Walking breaks between sitcoms cuts diabetes risk
Taking three-minute breaks to walk in the middle of watching a television programme or other sedentary activity can improve the ability of children to maintain blood sugar levels compared to continuously sitting.
Washington: Taking three-minute breaks to walk in the middle of watching a television programme or other sedentary activity can improve the ability of children to maintain blood sugar levels compared to continuously sitting, a new study says.
A sedentary lifestyle can put children at risk of developing pediatric obesity and metabolic health problems such as diabetes.
"Interrupting a long period of sitting with a few minutes of moderate activity can have short-term benefits on a child's metabolism," said the study's senior author Jack Yanovski from Eunice Kennedy Shriver National Institute of Child Health and Human Development (NICHD), US National Institutes of Health.

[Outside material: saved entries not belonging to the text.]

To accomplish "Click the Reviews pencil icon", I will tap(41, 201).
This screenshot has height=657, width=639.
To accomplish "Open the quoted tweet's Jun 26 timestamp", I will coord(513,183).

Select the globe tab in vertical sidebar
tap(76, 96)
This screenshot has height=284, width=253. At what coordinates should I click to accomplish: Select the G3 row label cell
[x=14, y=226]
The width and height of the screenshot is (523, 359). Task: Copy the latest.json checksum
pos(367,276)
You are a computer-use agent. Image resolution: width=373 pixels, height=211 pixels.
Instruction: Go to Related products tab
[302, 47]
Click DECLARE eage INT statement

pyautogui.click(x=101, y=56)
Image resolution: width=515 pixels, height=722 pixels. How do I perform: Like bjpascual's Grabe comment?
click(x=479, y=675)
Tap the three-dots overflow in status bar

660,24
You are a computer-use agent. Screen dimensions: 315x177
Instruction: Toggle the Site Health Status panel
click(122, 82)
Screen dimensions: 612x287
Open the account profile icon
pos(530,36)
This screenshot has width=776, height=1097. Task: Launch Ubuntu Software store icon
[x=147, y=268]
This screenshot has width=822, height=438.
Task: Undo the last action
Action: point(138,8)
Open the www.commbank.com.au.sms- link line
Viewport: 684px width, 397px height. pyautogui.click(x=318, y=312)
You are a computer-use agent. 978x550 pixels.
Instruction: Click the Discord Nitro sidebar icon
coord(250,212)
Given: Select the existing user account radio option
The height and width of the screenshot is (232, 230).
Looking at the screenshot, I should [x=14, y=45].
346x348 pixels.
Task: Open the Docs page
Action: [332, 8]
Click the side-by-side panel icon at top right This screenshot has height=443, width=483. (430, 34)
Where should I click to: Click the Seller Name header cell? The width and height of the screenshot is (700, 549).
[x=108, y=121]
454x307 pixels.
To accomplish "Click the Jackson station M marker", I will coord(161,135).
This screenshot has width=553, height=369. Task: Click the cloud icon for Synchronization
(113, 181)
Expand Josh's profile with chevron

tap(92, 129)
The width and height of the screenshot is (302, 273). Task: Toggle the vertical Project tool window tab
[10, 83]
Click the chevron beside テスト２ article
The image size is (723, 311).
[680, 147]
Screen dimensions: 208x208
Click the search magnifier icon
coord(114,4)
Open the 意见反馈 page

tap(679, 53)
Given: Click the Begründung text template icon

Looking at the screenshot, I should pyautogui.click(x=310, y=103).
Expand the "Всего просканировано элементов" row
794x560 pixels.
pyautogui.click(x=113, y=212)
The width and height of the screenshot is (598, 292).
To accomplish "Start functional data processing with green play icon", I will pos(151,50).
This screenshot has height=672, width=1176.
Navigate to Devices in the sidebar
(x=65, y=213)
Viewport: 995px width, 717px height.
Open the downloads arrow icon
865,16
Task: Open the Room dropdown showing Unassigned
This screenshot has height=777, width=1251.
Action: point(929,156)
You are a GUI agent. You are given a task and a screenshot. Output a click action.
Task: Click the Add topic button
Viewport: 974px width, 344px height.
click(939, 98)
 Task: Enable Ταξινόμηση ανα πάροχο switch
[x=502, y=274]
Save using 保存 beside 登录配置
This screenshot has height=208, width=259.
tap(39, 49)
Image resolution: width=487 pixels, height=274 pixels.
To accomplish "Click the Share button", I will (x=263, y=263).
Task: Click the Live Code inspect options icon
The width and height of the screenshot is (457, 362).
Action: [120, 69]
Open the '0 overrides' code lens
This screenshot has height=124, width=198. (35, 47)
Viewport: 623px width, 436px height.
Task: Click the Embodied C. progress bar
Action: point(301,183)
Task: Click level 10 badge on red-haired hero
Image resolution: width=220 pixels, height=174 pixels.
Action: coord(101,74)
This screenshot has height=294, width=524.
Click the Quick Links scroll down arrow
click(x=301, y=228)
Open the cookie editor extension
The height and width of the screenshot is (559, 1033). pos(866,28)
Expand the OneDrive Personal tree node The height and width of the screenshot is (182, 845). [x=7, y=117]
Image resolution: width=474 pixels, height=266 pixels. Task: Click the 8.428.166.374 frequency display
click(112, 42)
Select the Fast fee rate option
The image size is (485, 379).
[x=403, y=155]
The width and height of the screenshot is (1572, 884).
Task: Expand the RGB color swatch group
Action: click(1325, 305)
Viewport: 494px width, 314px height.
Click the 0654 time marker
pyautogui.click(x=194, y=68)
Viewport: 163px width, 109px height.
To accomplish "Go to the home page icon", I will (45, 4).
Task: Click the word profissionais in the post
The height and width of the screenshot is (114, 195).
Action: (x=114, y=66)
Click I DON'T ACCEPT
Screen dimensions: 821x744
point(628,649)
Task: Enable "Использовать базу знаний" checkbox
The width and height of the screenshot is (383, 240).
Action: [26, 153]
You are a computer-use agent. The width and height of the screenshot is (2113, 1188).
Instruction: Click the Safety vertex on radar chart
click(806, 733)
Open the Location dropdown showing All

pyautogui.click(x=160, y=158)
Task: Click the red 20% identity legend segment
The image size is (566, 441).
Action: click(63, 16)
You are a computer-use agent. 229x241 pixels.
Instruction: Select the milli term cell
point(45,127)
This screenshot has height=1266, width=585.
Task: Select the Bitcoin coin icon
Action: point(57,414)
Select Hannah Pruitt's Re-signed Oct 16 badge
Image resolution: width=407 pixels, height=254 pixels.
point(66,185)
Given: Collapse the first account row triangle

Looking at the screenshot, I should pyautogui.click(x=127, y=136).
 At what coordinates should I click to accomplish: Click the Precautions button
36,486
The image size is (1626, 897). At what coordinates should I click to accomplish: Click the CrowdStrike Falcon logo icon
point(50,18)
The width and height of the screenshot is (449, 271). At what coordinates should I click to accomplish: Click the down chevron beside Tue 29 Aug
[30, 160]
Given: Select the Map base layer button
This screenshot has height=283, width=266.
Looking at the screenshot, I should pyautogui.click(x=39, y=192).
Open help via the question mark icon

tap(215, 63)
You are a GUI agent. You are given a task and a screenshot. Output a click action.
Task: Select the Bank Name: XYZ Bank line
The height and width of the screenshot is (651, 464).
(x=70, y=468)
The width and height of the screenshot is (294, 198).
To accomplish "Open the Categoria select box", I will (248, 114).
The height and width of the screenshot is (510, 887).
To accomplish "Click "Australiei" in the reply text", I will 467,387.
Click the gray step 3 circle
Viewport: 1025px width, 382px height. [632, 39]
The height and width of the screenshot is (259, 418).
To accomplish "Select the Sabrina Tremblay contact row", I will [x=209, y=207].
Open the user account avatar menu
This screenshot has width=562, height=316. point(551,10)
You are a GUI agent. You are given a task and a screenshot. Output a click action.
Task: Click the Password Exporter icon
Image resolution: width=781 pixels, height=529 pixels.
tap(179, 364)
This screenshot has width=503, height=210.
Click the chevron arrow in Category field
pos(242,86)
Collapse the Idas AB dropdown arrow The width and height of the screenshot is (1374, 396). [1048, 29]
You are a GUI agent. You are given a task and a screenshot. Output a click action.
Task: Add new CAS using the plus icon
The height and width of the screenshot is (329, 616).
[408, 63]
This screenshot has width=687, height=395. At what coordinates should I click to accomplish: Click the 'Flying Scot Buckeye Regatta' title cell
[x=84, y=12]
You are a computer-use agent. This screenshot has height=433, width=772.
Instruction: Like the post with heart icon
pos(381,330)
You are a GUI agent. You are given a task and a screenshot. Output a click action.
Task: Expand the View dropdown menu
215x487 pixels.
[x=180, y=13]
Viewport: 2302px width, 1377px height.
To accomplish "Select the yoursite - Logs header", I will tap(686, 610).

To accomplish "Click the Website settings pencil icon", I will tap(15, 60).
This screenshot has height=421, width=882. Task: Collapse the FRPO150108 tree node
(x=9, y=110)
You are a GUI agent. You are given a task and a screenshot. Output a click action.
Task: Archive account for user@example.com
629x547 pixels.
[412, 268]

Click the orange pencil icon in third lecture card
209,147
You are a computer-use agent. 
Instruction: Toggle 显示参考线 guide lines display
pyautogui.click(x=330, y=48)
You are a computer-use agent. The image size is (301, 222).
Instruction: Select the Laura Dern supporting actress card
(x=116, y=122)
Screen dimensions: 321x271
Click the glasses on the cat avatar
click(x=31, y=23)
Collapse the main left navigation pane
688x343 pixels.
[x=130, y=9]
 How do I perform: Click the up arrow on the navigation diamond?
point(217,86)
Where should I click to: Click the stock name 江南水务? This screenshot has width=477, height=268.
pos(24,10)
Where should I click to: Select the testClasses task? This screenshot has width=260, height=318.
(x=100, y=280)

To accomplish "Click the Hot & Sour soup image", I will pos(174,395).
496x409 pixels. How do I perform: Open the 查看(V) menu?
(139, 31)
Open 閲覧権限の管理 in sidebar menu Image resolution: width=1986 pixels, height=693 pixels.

"While we know getting 30 minutes or more of moderate intensity exercise each day improves children's health and metabolism, small behavioural changes like taking short walking breaks can also yield some benefits," Yanovski noted.
The study examined sedentary behaviour and metabolism in 28 normal-weight children who were between seven and 11 years old.
On two different days, the children either sat continuously for three hours or took three-minute breaks to walk on a treadmill every half hour during that period.
The study participants had their blood sugar and insulin levels tested before and after the experiment.
When children took breaks to walk, their blood sugar and insulin levels were lower than when they sat continuously.
The findings indicate the children's bodies were better able to maintain blood sugar levels when their sitting was interrupted.
"Sustained sedentary behaviour after a meal diminishes the muscles' ability to help clear sugar from the bloodstream," first author Britni Belcher from US National Cancer Institute explained.
The study was published in the Journal of Clinical Endocrinology & Metabolism (JCEM).